First paragraph issue[edit]

The first line of the article states that a "small coalition" of nations took part in the invasion. For one words like "large" and "small" are rather subjective to a persons point of view. If the topic is "The legality of the invasion of Iraq" then sure "small" coalition would do it bc it was 4 countries but the topic is the war itself in its entirety. Some 40 or so nations sent troops to Iraq and a large portion of militarily powerful, first-world nations took part in the conflict. While 40 may be small compared to the 195ish nations on Earth when you look at it from a global power scale those 40 countries represent a pretty big chunk of world power.

Bottom line, shouldn't it be left at "a coalition..." and not a small or large coalition?

At least some mention of the additional nations involved should be made in the first paragraph since it dives in at "small coalition" and "the UN called it all crap" (in essence), that doesn't seem entirely balanced. Heck it goes on to say (to the reader) that only US/UK politicians say the war's legal whereas legal experts disagree. That then leads the reader to the conclusion that if legal experts are the ones calling it illegal and it's just politicians saying it's legal then the thing is probably illegal.

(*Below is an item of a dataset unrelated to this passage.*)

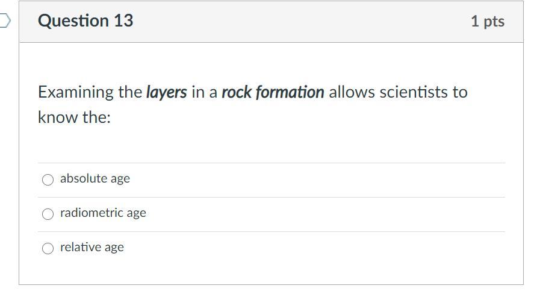Click the "know the:" text line
The width and height of the screenshot is (537, 297).
pos(74,117)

If only the US/UK say it's legal and the international community says it's illegal (that seems to be the tone of it) then why would so many other countries give men & money for the war? Obviously there are more players involved and their involvement & views need to be addressed, even if it's just a mention.

As for the article itself it seems to be struggling to maintain a fact based approach. Is it legal? According to who, the nations involved, the UN, the US? Some would like to think international law trumps all other laws but when it comes to down to it the US, China, UK, Fiji or anyone, their own national rules & desires are almost always going to override our attempt at universal governance. And so the question of legality becomes a matter of who's opinion and what side they're on.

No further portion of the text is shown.